Énoncé du problème: Recopiez à l'identique le passage du texte sur les chirographes, ci-dessous, qui s'ouvre sur les mots contenant « La spécificité du » et se clôt sur « (chirographe dit antipodique). ».

Section du texte:
□ □ □ □

Les chirographes (début XIe- mi XIIIe s.). Remarques sur la pratique chirographaire dans le Val de Loire et à Marmoutier.

Le chirographe ou charte partie est un document singulier dans la production diplomatique du Moyen Âge central, puisqu’il propose plusieurs fois un texte identique ou similaire sur un seul parchemin, découpé en autant d’exemplaires que de textes. Le cas le plus fréquent est celui du chirographe porteur de deux textes mais certains en réunissent trois ou quatre, auxquels cas ils sont qualifiés respectivement de chirographe triple ou tripartite, ou bien de chirographe quadruple ou quadripartite (Morelle et Senséby, 2019). Les exemplaires sont formellement et visuellement semblables, écrits par le même scribe ce qui n’exclut pas pour autant des ajouts, mais ils ne sont pas totalement identiques ; ainsi le nombre de lignes et leur gestion peuvent légèrement différer.

 

La spécificité du chirographe tient aussi à la présence d’une devise, ensemble de mots, lettres, signes ou dessins formant la ligne de partage du chirographe entre les exemplaires (Morelle et Senséby, 2019). La devise est inscrite soit verticalement soit horizontalement sur le parchemin, le plus souvent avec une encre comparable à celle des textes. Dans le premier cas, le chirographe est dit juxtaposé et propose deux exemplaires écrits côte à côte, séparés par une devise verticale (fig. 1). Dans le second cas, il est dit superposé (fig. 2), les exemplaires étant écrits l’un au-dessus de l’autre, soit dans le même sens, soit dans le sens opposé (chirographe dit antipodique).

□ □ □ □

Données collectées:
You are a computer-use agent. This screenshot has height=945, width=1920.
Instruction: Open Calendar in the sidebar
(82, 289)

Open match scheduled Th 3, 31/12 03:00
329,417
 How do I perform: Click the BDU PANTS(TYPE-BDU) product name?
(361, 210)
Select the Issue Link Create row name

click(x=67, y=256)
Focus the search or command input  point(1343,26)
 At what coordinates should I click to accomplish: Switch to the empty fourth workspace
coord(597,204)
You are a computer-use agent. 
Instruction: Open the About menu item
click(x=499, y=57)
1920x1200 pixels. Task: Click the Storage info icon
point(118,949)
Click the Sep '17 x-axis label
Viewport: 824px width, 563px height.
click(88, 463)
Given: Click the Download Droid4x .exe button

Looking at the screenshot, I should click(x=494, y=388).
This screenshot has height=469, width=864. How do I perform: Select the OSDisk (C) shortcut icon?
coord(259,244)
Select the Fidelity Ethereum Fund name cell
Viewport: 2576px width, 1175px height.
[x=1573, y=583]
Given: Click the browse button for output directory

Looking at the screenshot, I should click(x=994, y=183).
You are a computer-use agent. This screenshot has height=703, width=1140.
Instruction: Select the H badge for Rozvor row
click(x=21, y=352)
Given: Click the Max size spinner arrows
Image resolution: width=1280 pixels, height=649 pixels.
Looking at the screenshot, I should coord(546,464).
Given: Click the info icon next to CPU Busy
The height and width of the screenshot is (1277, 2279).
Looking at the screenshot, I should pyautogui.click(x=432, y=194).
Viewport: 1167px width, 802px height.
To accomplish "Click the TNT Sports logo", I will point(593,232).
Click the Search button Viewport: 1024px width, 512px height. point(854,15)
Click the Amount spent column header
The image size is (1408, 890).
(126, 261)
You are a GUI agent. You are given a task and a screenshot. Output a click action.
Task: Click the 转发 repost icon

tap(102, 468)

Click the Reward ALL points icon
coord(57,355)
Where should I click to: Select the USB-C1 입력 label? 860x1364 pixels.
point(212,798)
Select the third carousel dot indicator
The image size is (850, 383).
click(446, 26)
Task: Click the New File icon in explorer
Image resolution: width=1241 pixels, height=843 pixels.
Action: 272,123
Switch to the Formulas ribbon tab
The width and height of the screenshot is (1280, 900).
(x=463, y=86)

□ □ □ □

Tâche réalisée:
La spécificité du chirographe tient aussi à la présence d’une devise, ensemble de mots, lettres, signes ou dessins formant la ligne de partage du chirographe entre les exemplaires (Morelle et Senséby, 2019). La devise est inscrite soit verticalement soit horizontalement sur le parchemin, le plus souvent avec une encre comparable à celle des textes. Dans le premier cas, le chirographe est dit juxtaposé et propose deux exemplaires écrits côte à côte, séparés par une devise verticale (fig. 1). Dans le second cas, il est dit superposé (fig. 2), les exemplaires étant écrits l’un au-dessus de l’autre, soit dans le même sens, soit dans le sens opposé (chirographe dit antipodique).